Document excerpt section start

    Perfect excuse for Chavez to call in repressive Cuban style tactics, isn't it ?.. because at this point even I would prefer Cuba.

  3. firepigette: as a USA ex-pat who has lived here in VE for the entire Chavez-era, you've hit the nail on the head! Excellent comment.

  4. Anonymous6:24 PM

    Venezuela is rapidly sinking (has sunk?) into the violent gang and drug related crime situation that Colombia has spent two or three decades to escape....El Pueblo has just not figured out that the next Papi will not provide the instant solution from the empty cookie jar.
    History anyone?

  5. I wanted to comment on the NYT, but alas, comments are closed.

    I wanted to add that, the article is actually too soft. It misses a key ingredient to the increased violence that every venezuelan knows all too well.

    The incendiary verb of the president.

    What are we to expect when he openly says that it's OK to "take back" from the rich? And does it himself -via expropiations- any time he pleases? Violently if needed.

    This is no accident or oversight. Anyone who opposes the regime must be in terror: they're automatically labelled rich, olygarch, in other words, a target.

    So there is a political agenda behind this - of course not the one Bernardo Alvarez wants the world to believe.

    The sad part is that this reality is so detached from rationality that only venezuelans can undestand it. International observers can't really visualize this.

  6. Luis,

    "International observers can't really visualize this."

    Right on. Perceptions are so vulnerable.We could possibly observe correctly but we often don't open our minds to other realities enough.It takes more open mindedness and honest research than what most journalists are willing or ABLE to give to it.

    We usually only see and comprehend what is in our narrow circle of the accustomed.Anything out of the ordinary will be understood in ordinary ways and will be neatly tucked into the usual categories, or else designated as irrational and therefore not worthy of our concern.

    When things go out of sight range(like unusual ideas,or off the charts behavior etc) , we just keeping seeing what we think we are going to see, not what is real and actual.

  7. 1979 Boat People12:13 PM


    International observers can't really visualize this.

    This may not be correct for all international observers.
Document excerpt section end
In the comments about violence in Venezuela, what key ingredient behind the increased violence does one commenter say the NYT article misses?
Data records section start
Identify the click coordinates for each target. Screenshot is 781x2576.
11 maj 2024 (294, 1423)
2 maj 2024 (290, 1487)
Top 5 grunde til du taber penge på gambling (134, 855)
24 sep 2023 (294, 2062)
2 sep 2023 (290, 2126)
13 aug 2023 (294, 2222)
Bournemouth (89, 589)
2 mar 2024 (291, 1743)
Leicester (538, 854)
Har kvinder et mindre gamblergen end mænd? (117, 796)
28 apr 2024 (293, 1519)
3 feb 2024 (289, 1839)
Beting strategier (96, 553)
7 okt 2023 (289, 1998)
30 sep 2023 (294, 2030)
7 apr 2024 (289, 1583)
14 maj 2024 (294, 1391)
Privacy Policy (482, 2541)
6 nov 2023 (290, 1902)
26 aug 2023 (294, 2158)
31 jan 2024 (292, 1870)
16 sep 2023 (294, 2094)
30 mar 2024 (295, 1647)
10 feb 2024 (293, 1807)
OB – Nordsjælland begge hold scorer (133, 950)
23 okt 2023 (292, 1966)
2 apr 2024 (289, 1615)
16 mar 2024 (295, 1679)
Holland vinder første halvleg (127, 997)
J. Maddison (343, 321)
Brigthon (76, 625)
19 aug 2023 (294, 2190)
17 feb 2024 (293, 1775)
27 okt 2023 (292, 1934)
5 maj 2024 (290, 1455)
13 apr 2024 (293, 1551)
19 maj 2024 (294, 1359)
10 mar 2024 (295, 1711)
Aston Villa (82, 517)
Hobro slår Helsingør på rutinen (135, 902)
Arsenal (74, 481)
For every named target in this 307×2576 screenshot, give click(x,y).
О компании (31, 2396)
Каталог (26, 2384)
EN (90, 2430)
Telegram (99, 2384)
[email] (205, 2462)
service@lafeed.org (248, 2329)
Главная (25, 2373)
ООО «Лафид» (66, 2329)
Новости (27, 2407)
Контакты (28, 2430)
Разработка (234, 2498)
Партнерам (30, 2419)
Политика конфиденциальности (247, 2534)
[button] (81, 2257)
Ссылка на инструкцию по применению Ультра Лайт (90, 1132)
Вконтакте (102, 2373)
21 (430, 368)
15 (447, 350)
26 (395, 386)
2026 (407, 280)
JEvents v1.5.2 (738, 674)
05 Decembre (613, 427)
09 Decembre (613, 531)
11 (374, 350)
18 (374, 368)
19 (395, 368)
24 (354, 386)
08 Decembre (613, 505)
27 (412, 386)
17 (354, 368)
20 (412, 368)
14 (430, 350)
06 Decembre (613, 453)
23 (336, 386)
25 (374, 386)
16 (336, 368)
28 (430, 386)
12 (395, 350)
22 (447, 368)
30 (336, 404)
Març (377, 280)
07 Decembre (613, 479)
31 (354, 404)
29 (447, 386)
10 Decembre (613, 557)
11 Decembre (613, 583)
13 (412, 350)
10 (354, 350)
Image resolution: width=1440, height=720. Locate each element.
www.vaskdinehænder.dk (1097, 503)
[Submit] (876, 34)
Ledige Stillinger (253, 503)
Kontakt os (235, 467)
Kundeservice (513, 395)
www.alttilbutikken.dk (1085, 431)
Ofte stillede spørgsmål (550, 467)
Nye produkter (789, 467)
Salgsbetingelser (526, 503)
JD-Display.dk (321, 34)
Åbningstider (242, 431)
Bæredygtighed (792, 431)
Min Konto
Data records section end
• Output of the exercise: The incendiary verb of the president.